## Extracted entries
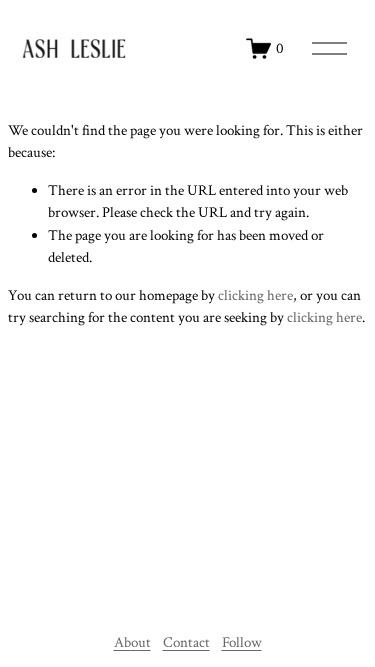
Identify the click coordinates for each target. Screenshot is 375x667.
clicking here (255, 295)
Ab (122, 642)
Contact (186, 642)
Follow (242, 642)
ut (144, 642)
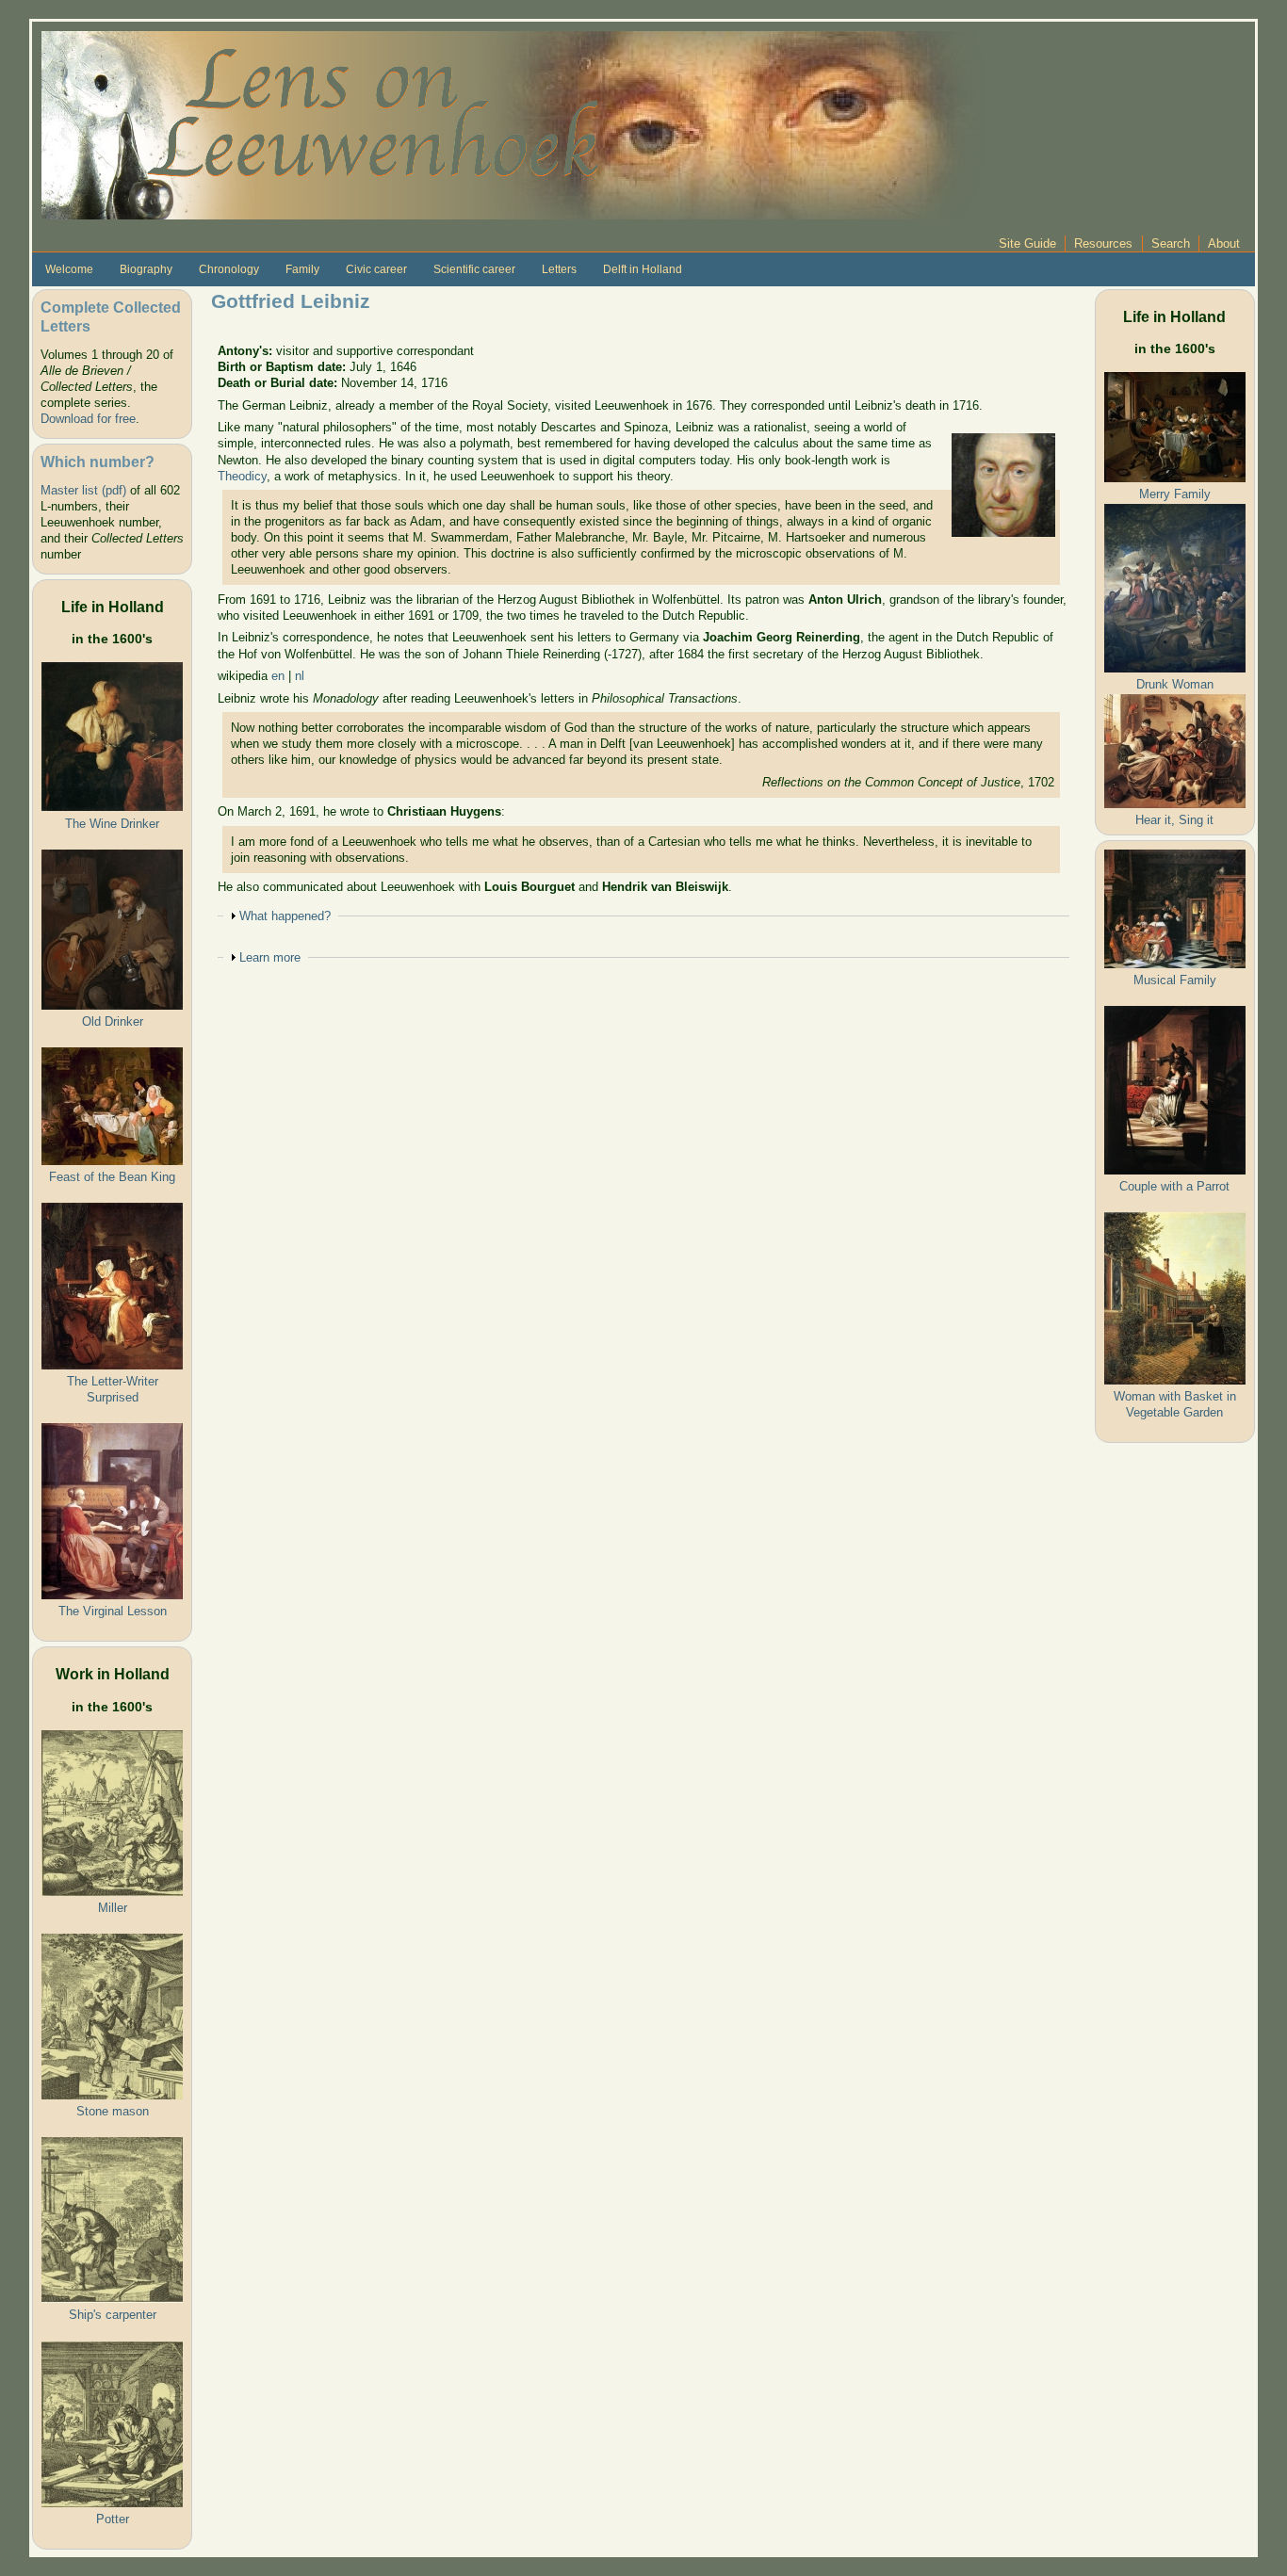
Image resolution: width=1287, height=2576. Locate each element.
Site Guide (1027, 243)
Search (1170, 243)
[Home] (512, 124)
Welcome (69, 269)
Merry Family (1175, 494)
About (1224, 243)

## The task
Where a record above contains a picture, leave the picture out and transcribe everything else exactly.

## Result for this task
Identify the click coordinates for each target. Screenshot is 375x667.
clicking here (255, 295)
Ab (122, 642)
Contact (186, 642)
Follow (242, 642)
ut (144, 642)
Image resolution: width=1287, height=2576. Locate each element.
Site Guide (1027, 243)
Search (1170, 243)
[Home] (512, 124)
Welcome (69, 269)
Merry Family (1175, 494)
About (1224, 243)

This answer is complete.